**ISTRUZIONI:**
#1 Nell'articolo sul cardinale Tucci, dove e a che ora avviene l'incontro con il cardinale?
#2 Secondo l'articolo sul cardinale Tucci, perché il cardinale ha vissuto da protagonista molti fatti degli ultimi anni di storia della Chiesa? Rispondi in una o due frasi.

**BRANO ORIGINALE:**

A colloquio con il cardinale Roberto Tucci, una miniera di ricordi degli ultimi decenni vissuti da protagonista

Un testimone della Chiesa contemporanea


di Mario Ponzi

Prete, compagno di Gesù a ogni costo. Al punto da fuggire di casa, ancora giovanissimo, per seguire la sua vocazione. Tenacia coronata da una vita sacerdotale esemplare e da una vivacità intellettuale internazionalmente riconosciuta, da un servizio alla Chiesa reso con fedeltà e umiltà, sino alla porpora romana. Il cardinale Roberto Tucci accetta di parlare con il nostro giornale, "anche se - premette con la naturale schiettezza ereditata dalle sue origini partenopee - non capisco perché volete intervistarmi. Non sono un personaggio importante al punto da finire sulle pagine de L'"Osservatore Romano"". E non è falsa modestia:  come sa chi conosce "padre Tucci" - in molti continuano a chiamarlo così - che, tra l'altro, non ha mai concesso interviste ad alcun giornale. E parlando scorrono ricordi degli ultimi anni di storia della Chiesa, molti dei quali vissuti da protagonista, "non per mio volere - dice - ma in obbedienza al Papa e ai superiori". Lo incontriamo nel suo studio, alla Radio Vaticana, alle 8.30. È già lì che aspetta e ci viene incontro senza quel bastone divenuto il suo compagno di vita da quando soffre per un disturbo al ginocchio, "regalo di gioventù" ci scherza su. Un caffè, da buon ospite napoletano, e poi comincia il viaggio nella memoria.

**RACCOLTA DATI:**
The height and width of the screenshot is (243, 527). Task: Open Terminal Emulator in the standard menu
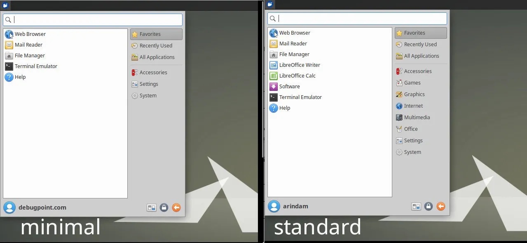pyautogui.click(x=301, y=97)
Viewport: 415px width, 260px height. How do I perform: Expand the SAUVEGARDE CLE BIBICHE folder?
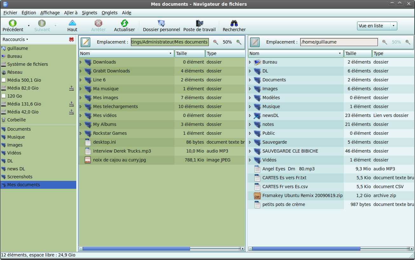(250, 151)
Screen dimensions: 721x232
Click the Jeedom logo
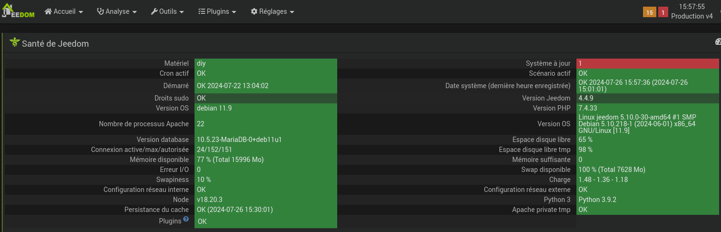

**ELENCO RISPOSTE:**
#1 Nel suo studio alla Radio Vaticana, alle 8.30.

#2 Non per sua volontà, come dice lui stesso, ma per obbedienza al Papa e ai superiori.